Don't gate IO libraries by default #494

Open hammer opened 3 years ago

hammer commented 3 years ago

Given the presence of wheels for all 3 of our upstream IO libraries, I think it makes sense to favor convenience now and have pip install sgkit pull in the IO libraries by default.

jeromekelleher commented 3 years ago

I'd vote for holding off on this until we have some conda packages or insight into how hard this is going to be. I agree it's an unpleasant hack, but we live a world of unpleasant hacks.

Plus, we'll make life miserable/impossible for Windows users if don't gate these libraries. I don't think we should write off Windows users, there's plenty of things people can do with sgkit without needing access to VCF/plink etc files.

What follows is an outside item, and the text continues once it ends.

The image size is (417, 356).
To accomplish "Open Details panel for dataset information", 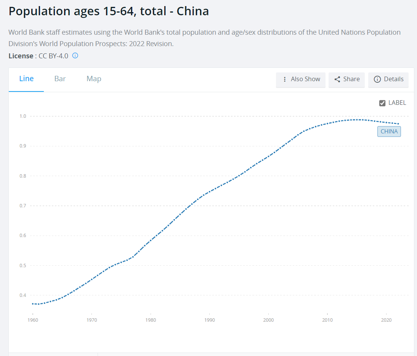I will [x=388, y=79].
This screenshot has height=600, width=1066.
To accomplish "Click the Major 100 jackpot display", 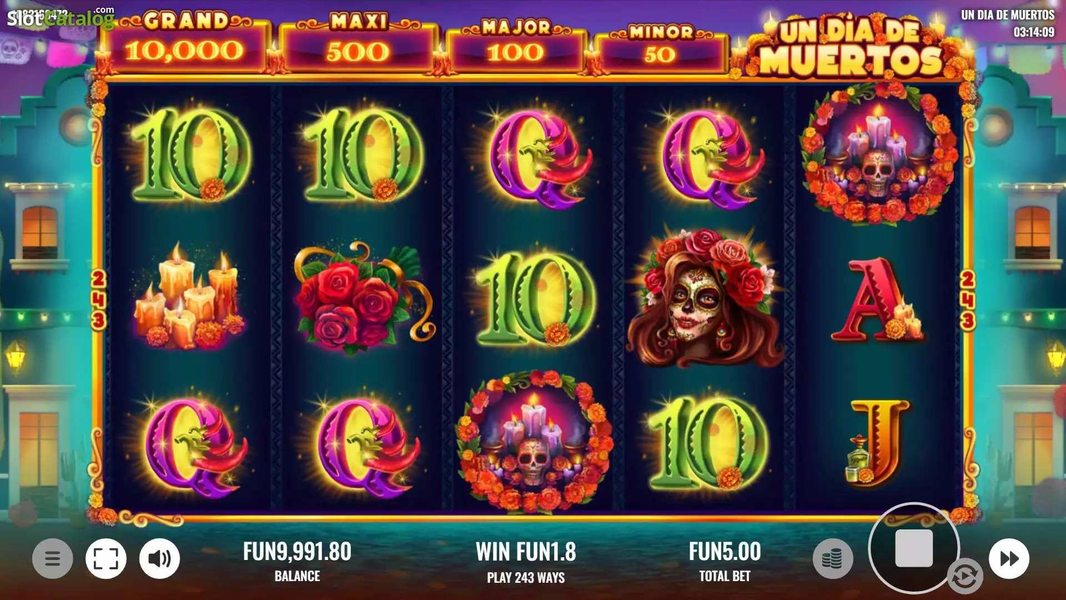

tomwhite commented 3 years ago

we'll make life miserable/impossible for Windows users if don't gate these libraries

Plink and bgen already work on Windows (and have very small wheels), so it's only VCF that's an issue. It should be possible to put all the IO libraries in the top-level namespace and either make the VCF ones not present or raise exceptions on Windows.

BTW I think there is a workaround for VCF on Windows, which would be use scikit-allel's vcf_to_zarr function followed by sgkit's read_vcfzarr function - although I haven't tried it.

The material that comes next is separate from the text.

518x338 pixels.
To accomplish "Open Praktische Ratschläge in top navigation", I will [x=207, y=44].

jeromekelleher commented 3 years ago

OK, but let's see if we can get a conda package build before we start changing stuff. There will be headaches, I'm sure of it.

I'll start the ball rolling there after we get the next release out?

tomwhite commented 3 years ago

There will be headaches, I'm sure of it.

😄

I'll start the ball rolling there after we get the next release out?

So the next release should not be a pre-release, right?

jeromekelleher commented 3 years ago

So the next release should not be a pre-release, right?

Actually, no, it can be either. It turns out that we can have pre-releases packages it's just that conda is hopeless with differentiating them from non-prereleases. But, if we only have pre-releases up there, then it should be fine.

So, the general rule is "don't make pre-release conda packages", but in this case it'll be fine for us.

jeromekelleher commented 3 years ago

Probably the path of least resistance for us will be to make a bioconda package, which seems like the right thing to do given the dependencies. Windows users can use the pip package, which is fine I think.